■ 任务要求 ■
根据下面这篇介绍 Spring Batch 的文章，逐行回答以下问题：
(a) 概述部分指出 Spring Batch 适用于哪些场景？
(b) 核心架构表中，JobRepository 负责什么？
(c) 在 EmployeeProcessor 的 process 方法中，什么情况下返回 null？返回 null 表示什么？

■ 阅读节选 ■
──────

Spring Batch批处理框架

约 1382 字大约 5 分钟

spring-batchbatch

2025-04-05

概述

Spring Batch 是一个轻量级的批处理框架，专为企业级批量数据处理场景设计。它提供了可重用的组件来处理大量数据的读取、转换和写入，支持事务管理、任务重启、跳过和重试等企业级特性。适用于 ETL、报表生成、数据迁移等场景。

核心架构

组件	说明
Job	一个批处理任务，由多个 Step 组成
Step	Job 中的一个独立执行步骤
ItemReader	从数据源读取数据
ItemProcessor	对读取的数据进行转换/过滤
ItemWriter	将处理后的数据写入目标
Tasklet	简单的单步任务（非 Chunk 模式）
JobRepository	存储 Job 执行的元数据（状态、参数等）
JobLauncher	启动 Job 的入口

Chunk 处理模型

基本示例：CSV 导入数据库

定义实体和处理器

// 数据模型
public class Employee {
    private Long id;
    private String name;
    private String email;
    private String department;
    private BigDecimal salary;
    // constructors, getters, setters...
}

// ItemProcessor：数据转换和过滤
public class EmployeeProcessor implements ItemProcessor<Employee, Employee> {

    @Override
    public Employee process(Employee employee) throws Exception {
        // 返回null表示过滤掉该条记录
        if (employee.getSalary() == null || employee.getSalary().compareTo(BigDecimal.ZERO) <= 0) {
            return null;
        }

        // 数据标准化
        employee.setName(employee.getName().trim());
        employee.setEmail(employee.getEmail().toLowerCase().trim());
        employee.setDepartment(employee.getDepartment().toUpperCase());
        return employee;
    }
}

配置 Job

@Configuration
public class EmployeeImportJobConfig {

    @Autowired
    private JobRepository jobRepository;

    @Autowired
    private PlatformTransactionManager transactionManager;

    @Autowired
    private DataSource dataSource;

    @Bean
    public Job employeeImportJob(Step importStep, Step reportStep) {
        return new JobBuilder("employeeImportJob", jobRepository)
                .incrementer(new RunIdIncrementer())

──────

■ 提供材料 ■
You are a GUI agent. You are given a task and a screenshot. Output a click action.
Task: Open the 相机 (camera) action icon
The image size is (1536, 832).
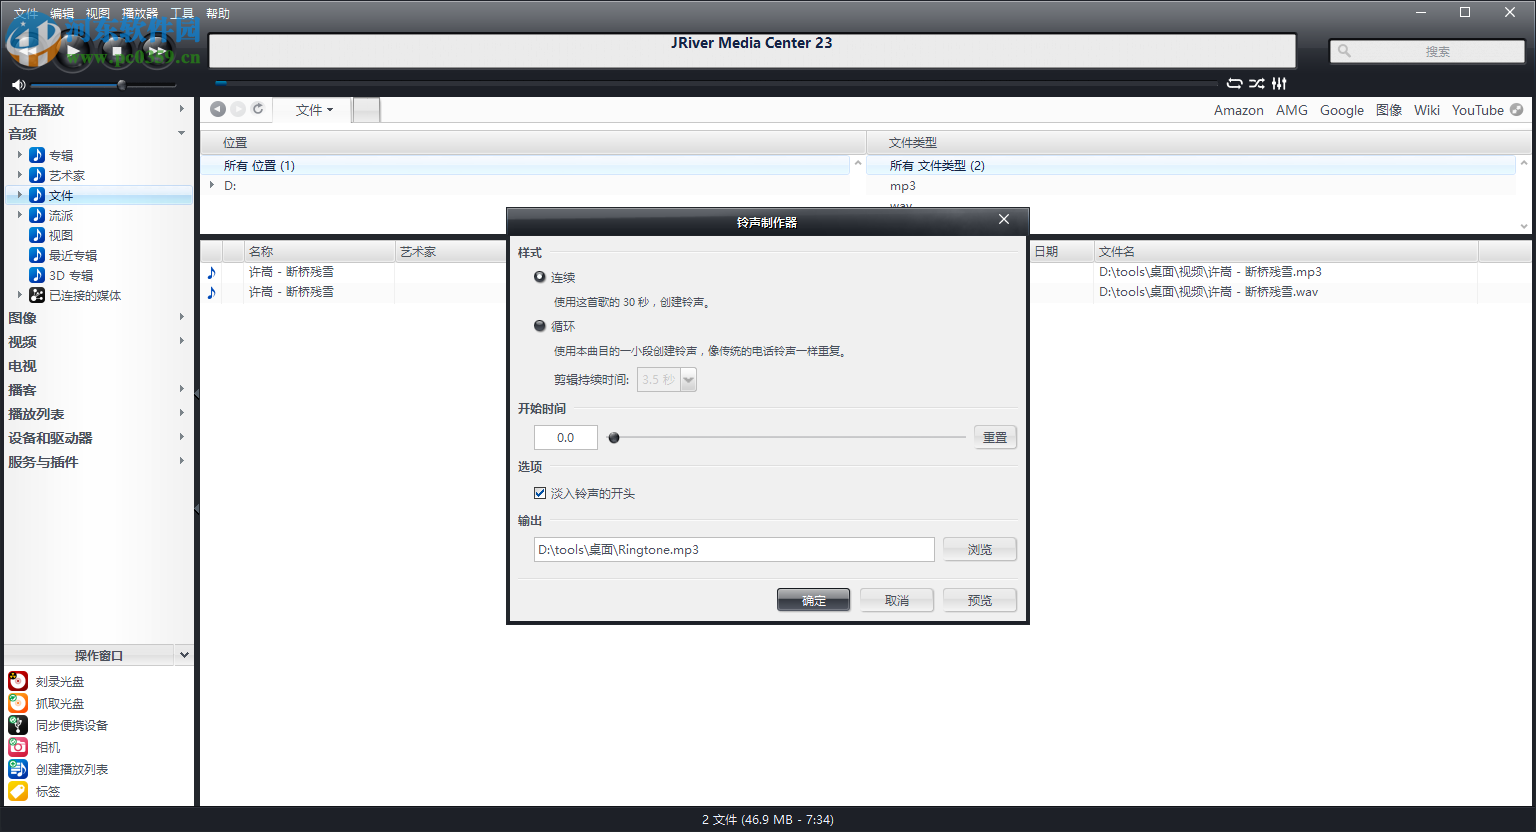[x=18, y=746]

──────

■ 练习结果 ■
(a) 适用于 ETL、报表生成和数据迁移等场景。
(b) JobRepository 负责存储 Job 执行的元数据，例如状态和参数。
(c) 当员工的薪资为 null 或不大于零时返回 null，表示过滤掉该条记录。